**What needs to be done**:
Copy each line of the data that has "will" in it.

**Given records**:
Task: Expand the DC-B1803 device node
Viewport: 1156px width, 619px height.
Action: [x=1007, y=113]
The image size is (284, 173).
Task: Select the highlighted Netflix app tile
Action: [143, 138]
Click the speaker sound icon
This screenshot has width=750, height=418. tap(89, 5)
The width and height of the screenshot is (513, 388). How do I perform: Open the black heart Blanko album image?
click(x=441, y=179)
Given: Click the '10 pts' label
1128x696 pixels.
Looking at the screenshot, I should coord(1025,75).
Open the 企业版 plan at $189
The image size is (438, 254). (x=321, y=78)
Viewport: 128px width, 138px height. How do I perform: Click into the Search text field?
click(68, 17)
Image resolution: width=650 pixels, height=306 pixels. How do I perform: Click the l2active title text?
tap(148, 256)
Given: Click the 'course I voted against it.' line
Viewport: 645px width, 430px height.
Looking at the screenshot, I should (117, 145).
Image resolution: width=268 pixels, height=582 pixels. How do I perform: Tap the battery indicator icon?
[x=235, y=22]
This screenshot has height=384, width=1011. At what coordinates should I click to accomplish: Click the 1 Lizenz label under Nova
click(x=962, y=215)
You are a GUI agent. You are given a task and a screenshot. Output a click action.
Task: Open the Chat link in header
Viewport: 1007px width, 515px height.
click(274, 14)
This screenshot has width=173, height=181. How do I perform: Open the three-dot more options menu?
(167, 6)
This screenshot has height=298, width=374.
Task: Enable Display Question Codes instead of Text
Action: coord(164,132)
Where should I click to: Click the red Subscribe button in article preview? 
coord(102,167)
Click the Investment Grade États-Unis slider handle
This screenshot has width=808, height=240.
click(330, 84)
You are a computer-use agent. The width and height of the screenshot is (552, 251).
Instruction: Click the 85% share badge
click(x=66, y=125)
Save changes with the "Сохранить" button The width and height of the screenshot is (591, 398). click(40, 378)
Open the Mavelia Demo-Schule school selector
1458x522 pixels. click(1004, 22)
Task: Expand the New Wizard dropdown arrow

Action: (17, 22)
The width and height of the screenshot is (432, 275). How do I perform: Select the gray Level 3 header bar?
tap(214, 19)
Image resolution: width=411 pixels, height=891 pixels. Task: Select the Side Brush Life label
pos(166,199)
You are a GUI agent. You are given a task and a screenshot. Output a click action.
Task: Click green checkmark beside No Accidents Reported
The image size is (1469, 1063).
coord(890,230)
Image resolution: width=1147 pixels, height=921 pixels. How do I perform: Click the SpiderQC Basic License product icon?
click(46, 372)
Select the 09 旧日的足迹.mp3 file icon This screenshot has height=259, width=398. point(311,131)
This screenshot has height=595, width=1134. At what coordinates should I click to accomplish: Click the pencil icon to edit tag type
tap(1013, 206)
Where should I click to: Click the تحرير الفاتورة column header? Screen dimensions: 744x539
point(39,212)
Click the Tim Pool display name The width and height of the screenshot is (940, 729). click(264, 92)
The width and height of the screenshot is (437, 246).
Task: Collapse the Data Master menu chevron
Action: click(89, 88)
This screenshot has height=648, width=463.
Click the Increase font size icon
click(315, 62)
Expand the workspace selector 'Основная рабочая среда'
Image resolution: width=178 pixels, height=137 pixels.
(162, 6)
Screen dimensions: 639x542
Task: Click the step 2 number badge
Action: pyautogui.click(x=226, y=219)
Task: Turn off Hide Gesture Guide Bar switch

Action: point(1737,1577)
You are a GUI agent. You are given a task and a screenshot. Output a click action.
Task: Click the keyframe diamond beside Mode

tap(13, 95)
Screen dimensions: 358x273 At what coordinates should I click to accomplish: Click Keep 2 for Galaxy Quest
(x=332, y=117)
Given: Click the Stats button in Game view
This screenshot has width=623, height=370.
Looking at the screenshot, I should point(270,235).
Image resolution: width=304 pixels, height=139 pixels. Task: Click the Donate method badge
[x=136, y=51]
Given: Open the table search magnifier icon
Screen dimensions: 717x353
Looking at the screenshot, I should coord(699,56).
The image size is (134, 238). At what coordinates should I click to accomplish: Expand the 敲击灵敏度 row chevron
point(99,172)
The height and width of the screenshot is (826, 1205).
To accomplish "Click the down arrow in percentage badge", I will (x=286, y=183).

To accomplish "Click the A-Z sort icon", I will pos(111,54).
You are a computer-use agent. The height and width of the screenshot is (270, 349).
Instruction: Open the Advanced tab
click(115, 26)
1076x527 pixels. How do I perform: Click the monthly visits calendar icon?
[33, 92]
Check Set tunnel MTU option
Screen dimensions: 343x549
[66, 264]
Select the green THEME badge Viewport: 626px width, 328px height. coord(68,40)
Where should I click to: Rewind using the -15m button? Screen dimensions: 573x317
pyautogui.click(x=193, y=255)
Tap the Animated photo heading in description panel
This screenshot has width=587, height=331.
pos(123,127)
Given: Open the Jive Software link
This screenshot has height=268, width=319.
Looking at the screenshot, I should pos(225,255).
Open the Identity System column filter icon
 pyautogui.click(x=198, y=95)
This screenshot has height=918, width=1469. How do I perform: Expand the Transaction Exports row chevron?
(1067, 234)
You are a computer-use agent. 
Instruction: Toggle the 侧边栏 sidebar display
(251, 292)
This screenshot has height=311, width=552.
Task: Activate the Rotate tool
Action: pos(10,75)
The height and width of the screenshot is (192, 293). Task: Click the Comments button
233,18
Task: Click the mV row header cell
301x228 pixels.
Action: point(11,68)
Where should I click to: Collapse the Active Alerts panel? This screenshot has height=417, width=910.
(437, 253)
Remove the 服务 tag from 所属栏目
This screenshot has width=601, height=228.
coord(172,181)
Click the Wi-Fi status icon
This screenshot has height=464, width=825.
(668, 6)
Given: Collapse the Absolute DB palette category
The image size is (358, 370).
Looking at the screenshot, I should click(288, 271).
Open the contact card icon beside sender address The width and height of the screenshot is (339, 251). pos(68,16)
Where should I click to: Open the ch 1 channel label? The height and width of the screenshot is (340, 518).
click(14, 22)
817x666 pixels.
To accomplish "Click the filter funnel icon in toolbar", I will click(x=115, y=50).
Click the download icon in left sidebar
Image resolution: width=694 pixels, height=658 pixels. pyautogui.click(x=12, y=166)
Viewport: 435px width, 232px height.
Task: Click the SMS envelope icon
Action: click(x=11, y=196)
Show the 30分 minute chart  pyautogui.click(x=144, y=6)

**The answer**:
To accomplish "Click the down arrow in percentage badge", I will (x=286, y=183).
To accomplish "Click the A-Z sort icon", I will pos(111,54).
To accomplish "Click the filter funnel icon in toolbar", I will click(x=115, y=50).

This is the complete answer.